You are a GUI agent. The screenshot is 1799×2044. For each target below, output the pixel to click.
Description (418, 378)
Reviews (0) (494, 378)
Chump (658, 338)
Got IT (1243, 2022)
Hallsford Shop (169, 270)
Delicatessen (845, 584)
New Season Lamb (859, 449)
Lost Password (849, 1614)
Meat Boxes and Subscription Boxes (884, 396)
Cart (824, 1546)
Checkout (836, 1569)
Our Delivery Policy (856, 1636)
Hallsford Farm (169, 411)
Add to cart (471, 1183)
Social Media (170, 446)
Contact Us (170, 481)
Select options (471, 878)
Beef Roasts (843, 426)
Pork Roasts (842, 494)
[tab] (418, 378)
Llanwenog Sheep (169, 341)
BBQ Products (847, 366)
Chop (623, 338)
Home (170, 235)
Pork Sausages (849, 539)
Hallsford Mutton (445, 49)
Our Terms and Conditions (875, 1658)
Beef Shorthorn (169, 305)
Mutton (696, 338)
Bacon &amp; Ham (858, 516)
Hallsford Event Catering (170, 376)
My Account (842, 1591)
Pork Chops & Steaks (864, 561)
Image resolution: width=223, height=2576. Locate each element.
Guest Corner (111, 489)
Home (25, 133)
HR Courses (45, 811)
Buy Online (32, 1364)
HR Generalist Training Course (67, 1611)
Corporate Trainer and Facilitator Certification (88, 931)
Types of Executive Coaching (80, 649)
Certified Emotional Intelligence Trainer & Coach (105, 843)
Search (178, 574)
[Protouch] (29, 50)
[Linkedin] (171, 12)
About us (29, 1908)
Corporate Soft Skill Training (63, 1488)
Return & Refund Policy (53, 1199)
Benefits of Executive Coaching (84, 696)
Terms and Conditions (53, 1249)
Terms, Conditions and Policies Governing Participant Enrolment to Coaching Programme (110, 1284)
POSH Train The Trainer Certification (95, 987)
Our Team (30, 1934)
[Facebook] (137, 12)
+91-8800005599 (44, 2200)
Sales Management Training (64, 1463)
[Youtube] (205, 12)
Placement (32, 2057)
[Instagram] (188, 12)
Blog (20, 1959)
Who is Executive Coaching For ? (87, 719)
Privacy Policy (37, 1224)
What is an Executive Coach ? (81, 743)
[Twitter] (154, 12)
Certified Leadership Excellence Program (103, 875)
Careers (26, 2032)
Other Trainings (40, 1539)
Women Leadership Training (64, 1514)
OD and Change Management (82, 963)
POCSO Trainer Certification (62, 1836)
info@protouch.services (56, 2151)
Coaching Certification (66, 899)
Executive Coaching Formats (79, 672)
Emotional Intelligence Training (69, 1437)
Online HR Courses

■ ■ ■ ■ ■

■ WHAT NEEDS TO BE DONE:
Reproduce exactly the lines from the one containing "Terms, Conditions and" through the last line of the records above, including both, and nothing else.

■ EXERCISE SOLUTION:
Terms, Conditions and Policies Governing Participant Enrolment to Coaching Programme (110, 1284)
POSH Train The Trainer Certification (95, 987)
Our Team (30, 1934)
[Facebook] (137, 12)
+91-8800005599 (44, 2200)
Sales Management Training (64, 1463)
[Youtube] (205, 12)
Placement (32, 2057)
[Instagram] (188, 12)
Blog (20, 1959)
Who is Executive Coaching For ? (87, 719)
Privacy Policy (37, 1224)
What is an Executive Coach ? (81, 743)
[Twitter] (154, 12)
Certified Leadership Excellence Program (103, 875)
Careers (26, 2032)
Other Trainings (40, 1539)
Women Leadership Training (64, 1514)
OD and Change Management (82, 963)
POCSO Trainer Certification (62, 1836)
info@protouch.services (56, 2151)
Coaching Certification (66, 899)
Executive Coaching Formats (79, 672)
Emotional Intelligence Training (69, 1437)
Online HR Courses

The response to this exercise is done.